(Collected data)
Segment Open
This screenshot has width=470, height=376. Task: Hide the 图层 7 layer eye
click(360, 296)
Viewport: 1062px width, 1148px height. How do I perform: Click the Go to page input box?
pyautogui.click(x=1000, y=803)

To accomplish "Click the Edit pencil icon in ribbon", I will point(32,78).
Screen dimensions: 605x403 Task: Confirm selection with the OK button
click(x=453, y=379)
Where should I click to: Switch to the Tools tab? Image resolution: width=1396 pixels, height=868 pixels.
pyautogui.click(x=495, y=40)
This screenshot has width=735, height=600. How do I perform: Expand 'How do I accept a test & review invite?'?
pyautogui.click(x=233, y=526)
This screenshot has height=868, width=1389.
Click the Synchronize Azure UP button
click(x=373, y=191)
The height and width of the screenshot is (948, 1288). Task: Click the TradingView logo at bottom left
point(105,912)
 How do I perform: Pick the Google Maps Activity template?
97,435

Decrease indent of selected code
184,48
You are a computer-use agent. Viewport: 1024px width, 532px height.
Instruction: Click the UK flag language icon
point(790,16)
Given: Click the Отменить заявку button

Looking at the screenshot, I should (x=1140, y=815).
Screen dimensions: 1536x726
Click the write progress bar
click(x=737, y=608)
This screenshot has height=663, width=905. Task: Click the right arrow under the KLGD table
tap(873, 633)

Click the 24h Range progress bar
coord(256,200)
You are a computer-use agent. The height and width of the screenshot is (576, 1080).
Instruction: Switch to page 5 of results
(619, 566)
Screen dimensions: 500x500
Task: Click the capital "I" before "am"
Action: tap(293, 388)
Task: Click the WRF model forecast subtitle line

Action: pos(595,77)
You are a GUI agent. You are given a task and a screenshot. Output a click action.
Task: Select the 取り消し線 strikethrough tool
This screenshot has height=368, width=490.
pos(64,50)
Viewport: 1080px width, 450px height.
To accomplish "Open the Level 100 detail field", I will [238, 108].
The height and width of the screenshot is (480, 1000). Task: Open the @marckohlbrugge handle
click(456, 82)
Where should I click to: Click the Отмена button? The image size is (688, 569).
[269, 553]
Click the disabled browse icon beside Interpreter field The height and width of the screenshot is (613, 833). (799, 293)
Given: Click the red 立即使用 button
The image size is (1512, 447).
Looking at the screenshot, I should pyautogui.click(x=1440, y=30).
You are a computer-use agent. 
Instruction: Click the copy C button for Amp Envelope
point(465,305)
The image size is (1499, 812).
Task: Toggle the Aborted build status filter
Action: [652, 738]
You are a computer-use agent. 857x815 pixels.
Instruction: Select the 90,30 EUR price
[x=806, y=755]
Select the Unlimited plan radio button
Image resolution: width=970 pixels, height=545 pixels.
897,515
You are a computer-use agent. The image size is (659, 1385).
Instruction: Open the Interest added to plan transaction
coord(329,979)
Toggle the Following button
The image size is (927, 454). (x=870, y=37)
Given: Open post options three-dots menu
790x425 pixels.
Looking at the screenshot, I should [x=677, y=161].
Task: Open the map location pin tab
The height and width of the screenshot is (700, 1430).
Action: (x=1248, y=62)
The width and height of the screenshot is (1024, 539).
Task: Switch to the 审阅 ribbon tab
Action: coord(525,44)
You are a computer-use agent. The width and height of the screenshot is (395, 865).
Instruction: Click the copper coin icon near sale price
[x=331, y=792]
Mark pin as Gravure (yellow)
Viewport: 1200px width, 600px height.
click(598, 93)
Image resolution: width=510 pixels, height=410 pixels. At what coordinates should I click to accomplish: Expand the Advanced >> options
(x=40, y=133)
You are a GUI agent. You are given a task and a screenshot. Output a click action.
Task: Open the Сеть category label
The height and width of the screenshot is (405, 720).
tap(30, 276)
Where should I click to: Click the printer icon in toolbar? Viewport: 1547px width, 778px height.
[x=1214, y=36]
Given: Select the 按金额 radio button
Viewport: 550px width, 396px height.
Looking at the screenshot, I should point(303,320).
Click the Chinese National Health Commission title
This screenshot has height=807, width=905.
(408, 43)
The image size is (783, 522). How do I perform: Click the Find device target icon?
Segment Closed
WHAT THE TASK REQUIRES. Each line above that holds the string "field" should be copied and shown.

TASK OUTPUT.
To accomplish "Open the Level 100 detail field", I will [238, 108].
Click the disabled browse icon beside Interpreter field The height and width of the screenshot is (613, 833). (799, 293)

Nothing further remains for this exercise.